__PÁGINA__:

* * * * * * * * *

Segundo uma das assistentes socais
entrevistadas, a perspectiva da disciplina Desenvolvimento de Comunidade,
ministrada pela professora Maria Virgínia Guedes da Silva – docente que foi a
primeira Presidente da Cohab/PA –, possuía uma leitura da realidade que
extrapolava a concepção positivista, expressando a influência do Movimento de
Reconceituação e que, portanto, buscava posicionar-se contra a hegemonia
ideológica do discurso norte-americano para os países latino-americanos:
[...] tínhamos Virgínia como a professora de [Serviço Social
de] Comunidade. Por que qual era a subversão que a Virgínia trazia? [...] Ela
trazia os princípios do Desenvolvimento de Comunidade, que era a
autodeterminação dos povos [...] nas recém colônias que estavam se tornando
independentes ou tentavam ser independentes, então esse discurso da
autodeterminação, é [...] que ecoava naquele momento, [...] o que prevalecia
era a inquietação do Movimento de Reconceituação (AS1, Pesquisa de Campo,
2022, grifo nosso).

* * * * * * * * *

__DADOS FORNECIDOS__:

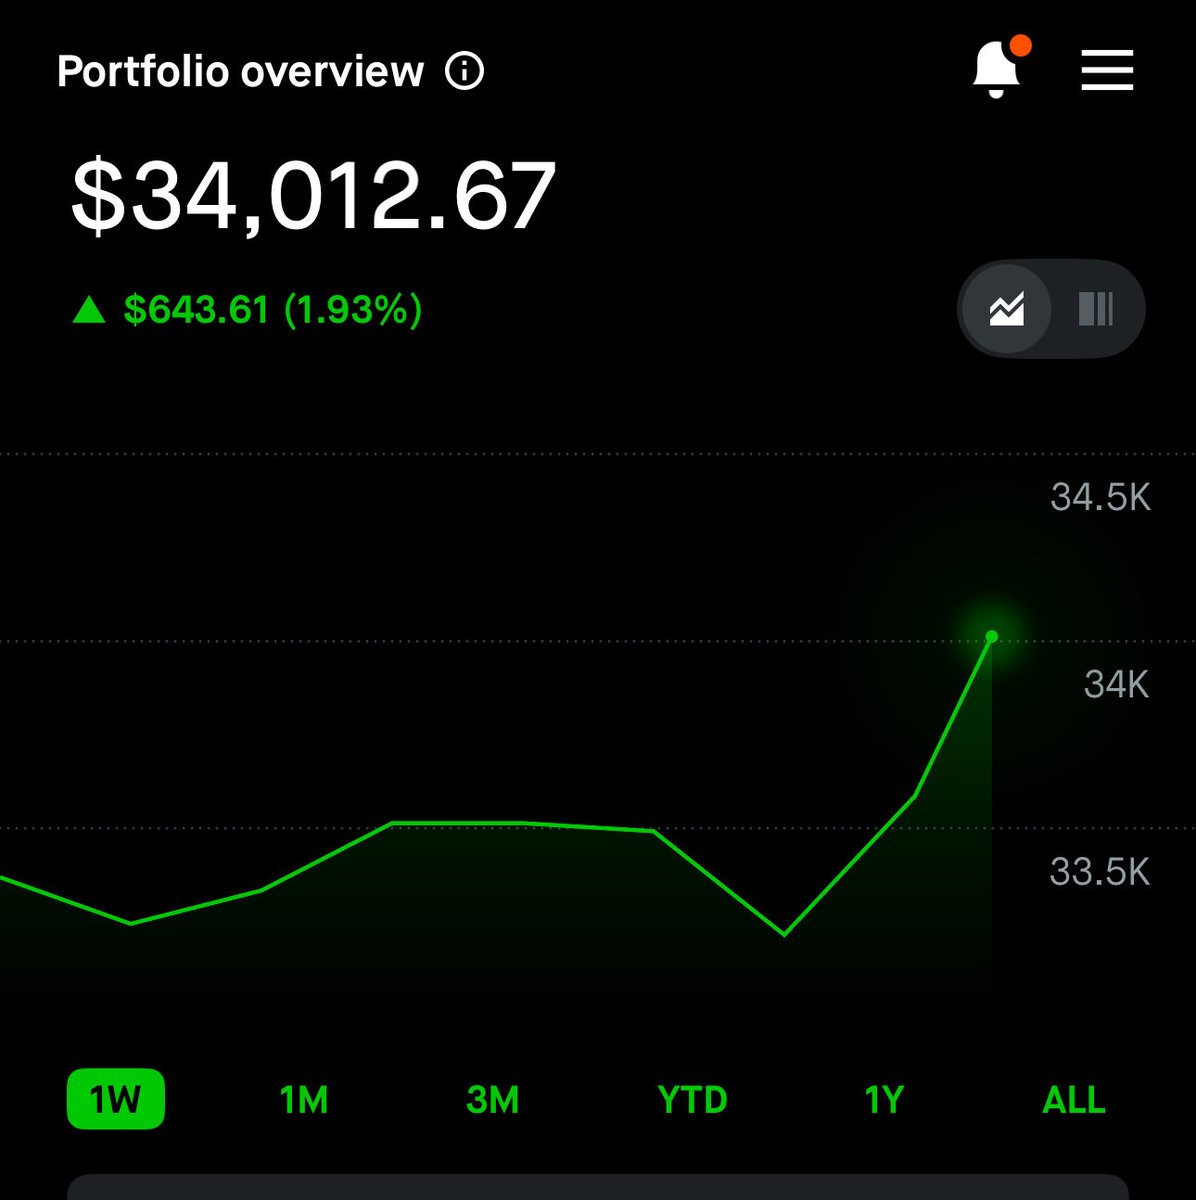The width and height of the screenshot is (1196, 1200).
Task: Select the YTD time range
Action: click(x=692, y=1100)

* * * * * * * * *

__TAREFAS A FAZER__:
(A) Indique se cada afirmação concorda com o texto sobre a disciplina Desenvolvimento de Comunidade, respondendo sim ou não e citando literalmente as palavras do texto que decidem: (i) Maria Virgínia Guedes da Silva foi a primeira Presidente da Cohab/PA; (ii) a disciplina seguia estritamente a concepção positivista; (iii) os princípios do Desenvolvimento de Comunidade incluíam a autodeterminação dos povos.
(B) Traduza para o inglês esta frase do texto sobre a disciplina Desenvolvimento de Comunidade: "[...] tínhamos Virgínia como a professora de [Serviço Social de] Comunidade."
Para responder, baseie-se somente no texto.

__RESPOSTAS EM ORDEM__:
(A)
(i) Sim: "docente que foi a primeira Presidente da Cohab/PA".
(ii) Não: "possuía uma leitura da realidade que extrapolava a concepção positivista".
(iii) Sim: "Ela trazia os princípios do Desenvolvimento de Comunidade, que era a autodeterminação dos povos".

(B) [...] we had Virgínia as the teacher of Community [Social Work].